Consignes et exercices:
1: Dans le texte sur l'aide d'Anjouan aux sinistrés de Mayotte, combien de kits alimentaires les agents confectionnent-ils dans le local de l'association ?
2: Poursuivez le texte sur l'aide d'Anjouan aux sinistrés de Mayotte à partir de sa dernière phrase.

Document source:
◆ ◆ ◆
Dans le petit local associatif planté dans le centre-ville de Mutsamudu, sur l’île comorienne d’Anjouan, les bras sont enfarinés et les gestes précipités, en ce 25 décembre 2024. « C’est la course contre la montre. Tout doit être prêt pour 16 heures », lâche Bacar Ghaidane, un agent de la direction régionale de la santé, en jetant un pochon de farine d’un kilo dans un sac-poubelle noir contenant deux autres sachets de riz et de sucre.

Cet homme, comme les six autres agents de l’organisme ministériel présents à ses côtés ce jour-là, s’est mis au service d’une jeune association féminine créée en avril, Solidarité femmes action. Dans ses locaux, ils confectionnent à toute vitesse 500 kits alimentaires pour venir en aide aux victimes du cyclone Chido qui a ravagé l’île voisine de Mayotte, le 14 décembre 2024.

Devant les portes vertes du local délabré, il y a du passage. Un homme soulève péniblement un sac de 15 kilos de riz de sa brouette. Un autre, négociant en fret, lunettes noires sur le nez et baskets blanches immaculées, est venu proposer des dons aux « patronnes ». Les patronnes, ce sont Falaza Badrane et Halidi Taouhida, respectivement membre fondatrice et secrétaire générale de l’association. Elles supervisent les opérations, le téléphone à la main.
◆ ◆ ◆
Données fournies:
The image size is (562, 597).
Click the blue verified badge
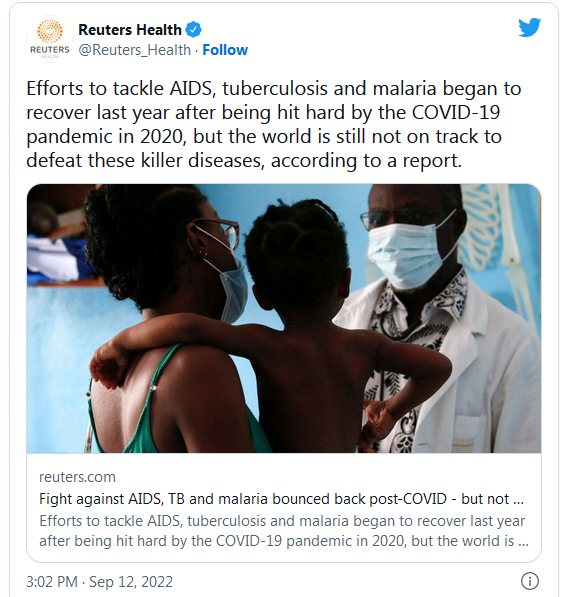(193, 30)
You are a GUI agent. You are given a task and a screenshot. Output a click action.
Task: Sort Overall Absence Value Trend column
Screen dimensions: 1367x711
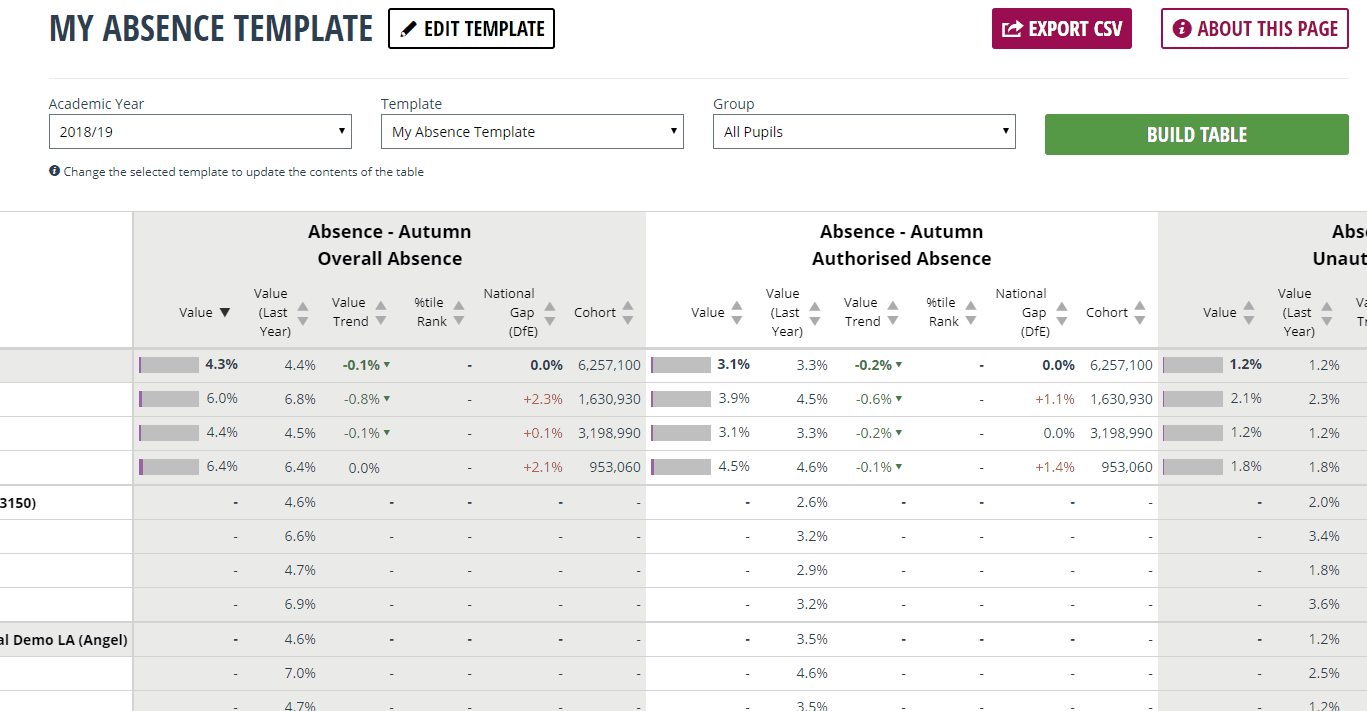tap(360, 312)
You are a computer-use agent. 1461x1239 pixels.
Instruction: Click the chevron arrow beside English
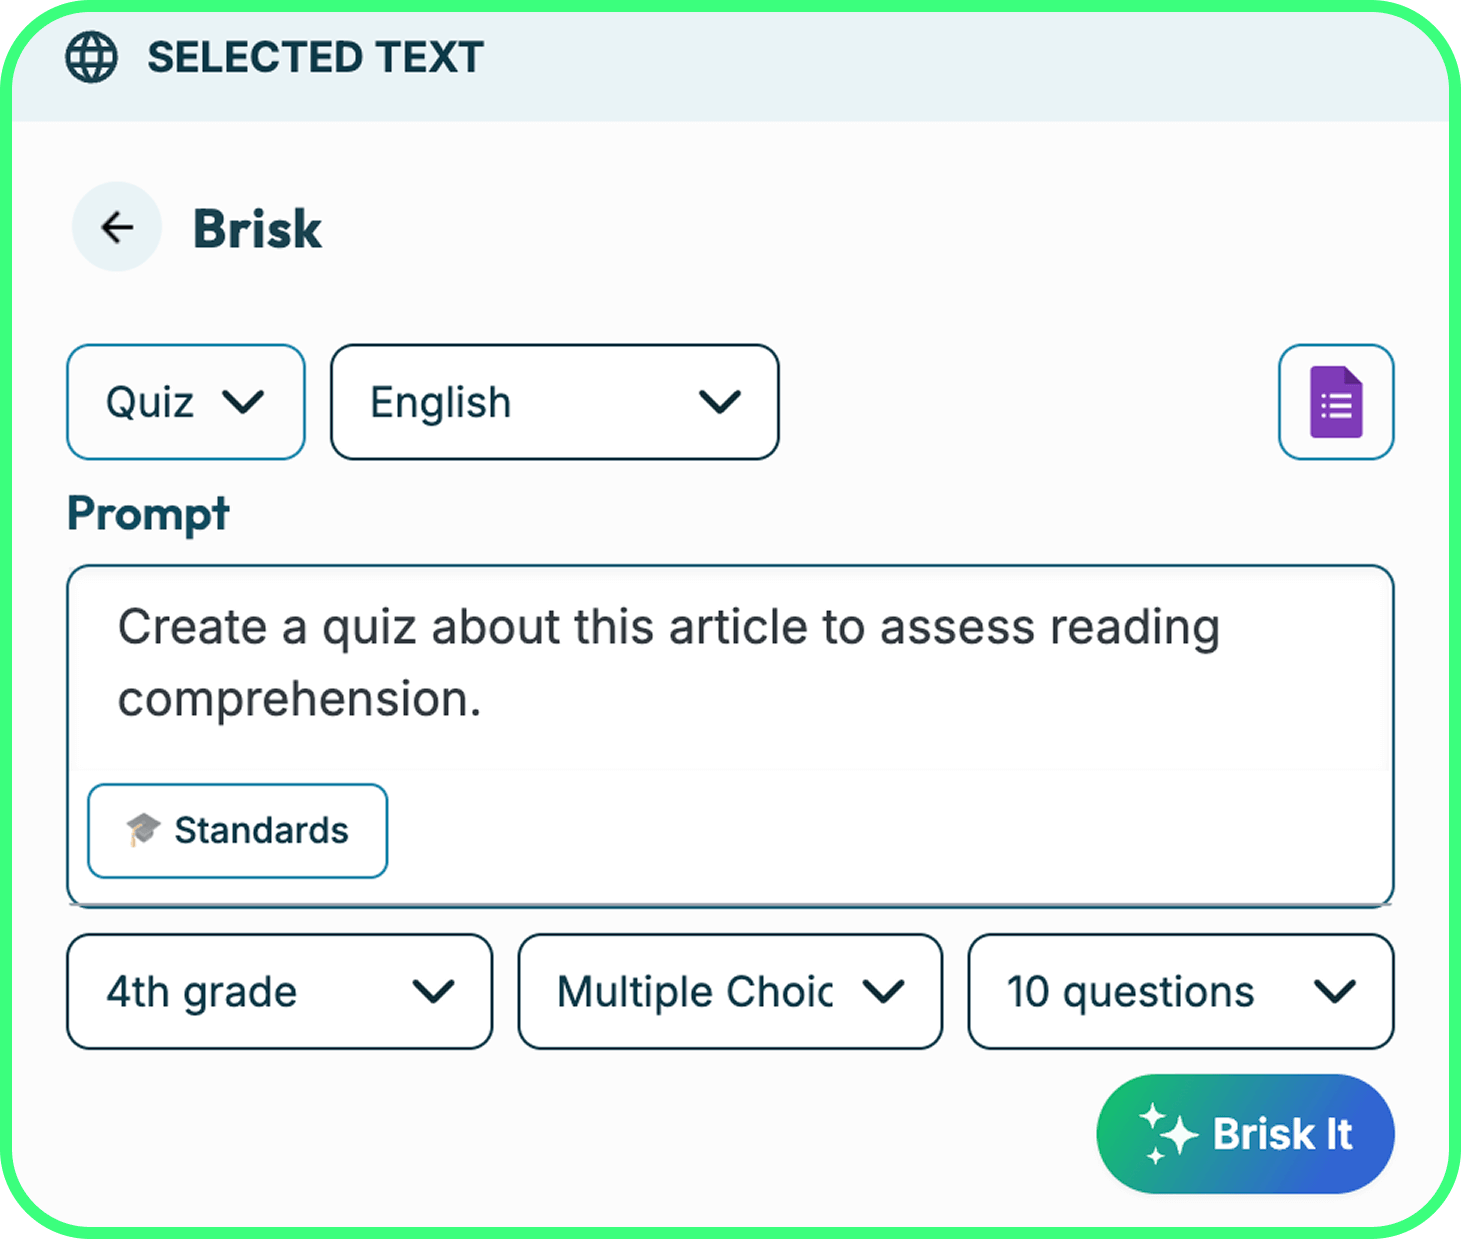click(x=719, y=402)
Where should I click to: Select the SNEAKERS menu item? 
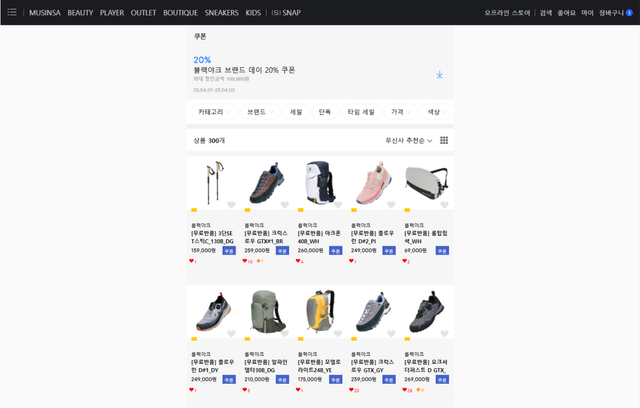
◆ ◆ ◆
Réponses par consigne:
1: Ils en confectionnent 500.

2:
Eradiquer l’épidémie de choléra

Les deux Comoriennes coordonnent l’aide alimentaire apportée par Solidarité femmes action aux victimes de Chido. Le 21 décembre 2024, elles ont envoyé 500 packs d’eau, une tonne de riz, des sardines, du sucre et du lait aux résidents de Mayotte, sur un bateau affrété par le gouvernement comorien. Des dons fournis par des opérateurs économiques comoriens faisant partie du large réseau que les deux femmes ont su tisser, au fil des années, grâce à leur métier dans le secteur du commerce.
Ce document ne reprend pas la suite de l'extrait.